| Written request |
Could you put the rows, from the one containing "Image resolution: width=850" through the last row, into a Markdown table with the columns No. and Line, skipping any blank lines and leaving the pictures out?
── Information supplied ──
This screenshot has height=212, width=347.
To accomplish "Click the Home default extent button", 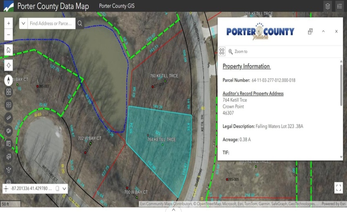I will pyautogui.click(x=9, y=50).
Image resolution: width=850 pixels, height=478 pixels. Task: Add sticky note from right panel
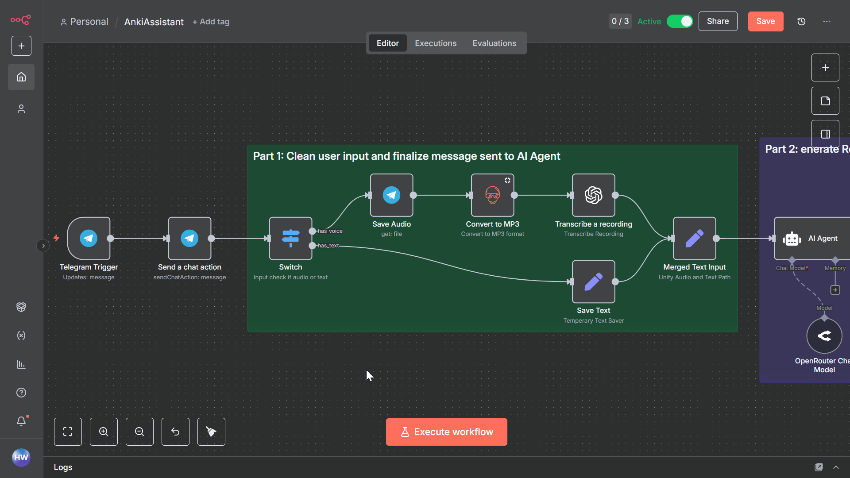[x=825, y=101]
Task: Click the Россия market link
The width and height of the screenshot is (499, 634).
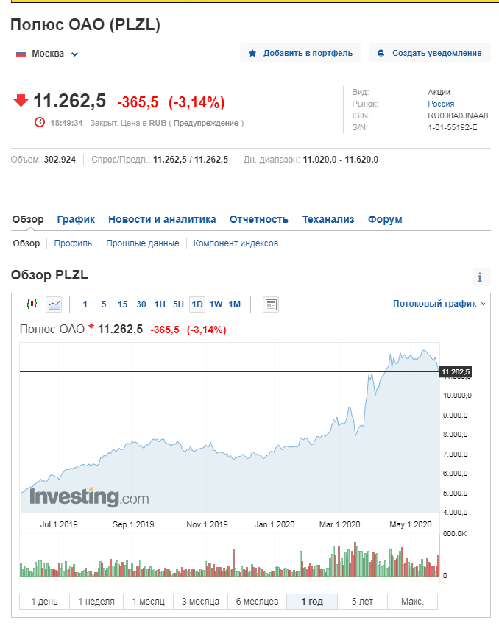Action: pos(441,104)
───
| Answer to this task |
| No. | Line |
|---|---|
| 1 | Image resolution: width=850 pixels, height=478 pixels. Task: Add sticky note from right panel |
| 2 | [x=825, y=101] |
| 3 | Task: Click the Россия market link |
| 4 | The width and height of the screenshot is (499, 634). |
| 5 | Action: pos(441,104) |